Was the big bang big data plan simply too much information for CSPs to take?
There are no dumb pipes any more, neither in telecoms or the industries its infrastructures were likened to. In fact, there is an argument to be made that the thought processes of the communications service provider (CSP) are now muddled by too many information options, while there is massive pressure for them to start going over the top to take on their new digital competitors, writes Nick Booth.
When CSPs become as shape-shifting, self healing, hyper intelligent and omnipotent as they have the potential to be, they will have achieved this extraordinary transformation on a big data diet. However, they are a long way from maturity and there are considerable growing pains, with CSPs being socially awkward and not nearly as intelligent as they think they are.

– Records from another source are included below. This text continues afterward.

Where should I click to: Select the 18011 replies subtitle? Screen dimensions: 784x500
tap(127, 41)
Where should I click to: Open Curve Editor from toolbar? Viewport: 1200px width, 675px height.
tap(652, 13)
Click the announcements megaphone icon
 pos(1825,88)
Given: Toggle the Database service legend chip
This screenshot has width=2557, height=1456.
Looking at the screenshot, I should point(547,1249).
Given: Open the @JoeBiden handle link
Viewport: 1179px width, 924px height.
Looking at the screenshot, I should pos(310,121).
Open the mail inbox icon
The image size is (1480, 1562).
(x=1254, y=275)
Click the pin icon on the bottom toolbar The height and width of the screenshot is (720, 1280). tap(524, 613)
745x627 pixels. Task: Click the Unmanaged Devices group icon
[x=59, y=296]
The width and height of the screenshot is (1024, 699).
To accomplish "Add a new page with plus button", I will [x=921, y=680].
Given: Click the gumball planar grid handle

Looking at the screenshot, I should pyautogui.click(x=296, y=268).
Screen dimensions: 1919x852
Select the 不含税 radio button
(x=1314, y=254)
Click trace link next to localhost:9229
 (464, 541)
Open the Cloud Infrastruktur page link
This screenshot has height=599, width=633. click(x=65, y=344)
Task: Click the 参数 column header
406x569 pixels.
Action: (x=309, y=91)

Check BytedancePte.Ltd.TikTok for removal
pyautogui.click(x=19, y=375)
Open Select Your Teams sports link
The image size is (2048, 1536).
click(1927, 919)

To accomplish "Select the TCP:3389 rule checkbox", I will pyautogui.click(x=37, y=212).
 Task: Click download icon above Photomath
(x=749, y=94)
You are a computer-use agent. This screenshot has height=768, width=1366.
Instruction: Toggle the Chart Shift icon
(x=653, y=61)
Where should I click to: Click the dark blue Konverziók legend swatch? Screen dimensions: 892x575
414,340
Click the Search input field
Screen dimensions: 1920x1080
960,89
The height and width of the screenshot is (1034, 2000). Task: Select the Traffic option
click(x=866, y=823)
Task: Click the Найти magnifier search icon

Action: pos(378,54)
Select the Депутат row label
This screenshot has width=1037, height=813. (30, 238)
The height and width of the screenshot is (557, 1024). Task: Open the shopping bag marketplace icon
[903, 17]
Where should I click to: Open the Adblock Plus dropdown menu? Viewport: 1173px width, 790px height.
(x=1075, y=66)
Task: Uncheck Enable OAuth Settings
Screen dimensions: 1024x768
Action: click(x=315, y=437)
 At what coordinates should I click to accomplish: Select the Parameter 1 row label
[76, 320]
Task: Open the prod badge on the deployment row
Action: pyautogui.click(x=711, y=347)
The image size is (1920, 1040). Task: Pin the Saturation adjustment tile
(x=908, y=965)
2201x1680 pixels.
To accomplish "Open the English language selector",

Studying data analytics will provide the best foundation for healthy revenue development and avoiding any debilitating resource wasting conditions. This is still a relatively new discipline and the first question of data analytics should be about where you actually apply it, says Manish Singh, the customer delivery head at Tech Mahindra.
There are so many layers on which you can get data from, says Singh, so priorities can be identified if they are categorised under three general areas of activity: the customer offering, execution management and finding out what’s happening on the network. While, in theory, data from analytics could be fed into policy engines which can orchestrate a redefinition of the CSP’s infrastructure, in practice nobody in the industry has achieved the capacity for that standard of software definition of networks yet.
A better policy for now might be to match the individual customers with their actual needs, says Singh. The level of data analytics skills available now makes it possible for much more through mapping of customers with their usage patterns, such as the types of application they typically use, the capacity they need, and how they vary by time and place. This is achievable now but, as with all analytics, it is only possible to expose this information if you ask the right questions.
The biggest data analytics mistake that CSPs make, says Singh, is to fail to use data to make the customer’s life better. The likely dissatisfaction that customers feel over a dropped call or a lack of throughput could be automatically predicted and nipped in the bud with an apology and counter offer. This not only quells customer unrest it saves the CSP a fortune on call centre calls. If a second was wiped off the average support call of a CSP, it could save US$1million per year, according to big data analytics company, Mu Sigma.
By not using data analytics to be pro-active with customers, CSPs are not deploying it to its full effect, says Singh.
Get some tools, advises Astellia. According to its research 59% of CSPs quizzed have no access or tools to get the relevant customer data to take informed business decisions.
Astellia claims it achieved “remarkable results” when improving customer segmentation for Zain Bahrain by using customer usage analytics. In order to understand the main interests of its customers Astellia first analysed customers’ application usage patterns. This examined variables such as the number of sessions, session duration, bandwidth usage and geolocation.
“We could clearly distinguish different types of behaviour,” said Astelia’s communications manager Esther Duvall. This empowered Zain to revise its CRM-based segments and create a totally new customer segmentation regime. The CSP now uses segmentation to recommend more fitting offers to subscribers, which in turn helps it to optimise its network resources and enhance profitability of data services.
Segmentation is a perpetual process, says Duvall, so clients must continue to fine-tune the different segments in order to optimise revenues and control the impact on the network. Data analytics helped Zain Bahrain to increase offer prices by 30%, boost sales by 17% and encourage 26% of current broadband customers to adopted a new offer. The bottom line was that the average revenue per user shot up by 34%.
Before you can ask the right questions, you have to make sure you have the right data, claims Jeremy Perlman, the vice president for Europe at Trifacta.
“Mobile operators struggle to use data analytics tactically as they have to deal with extremely large and diverse quantities of data,” says Perlman. A typical CSP might have a billion incoming call detail records each day and it takes data analysts a long time to clean and transform the data, so by the time a picture emerges from this intelligence the chance to act has gone. Trifacta specialises in getting diverse data standardised and claims it delivers it into the hands of business users in a tenth of the time. So a CSP can get vital data on app usage, networks and billing fast enough to take affirmative actions.
Yes, but which action do they take first?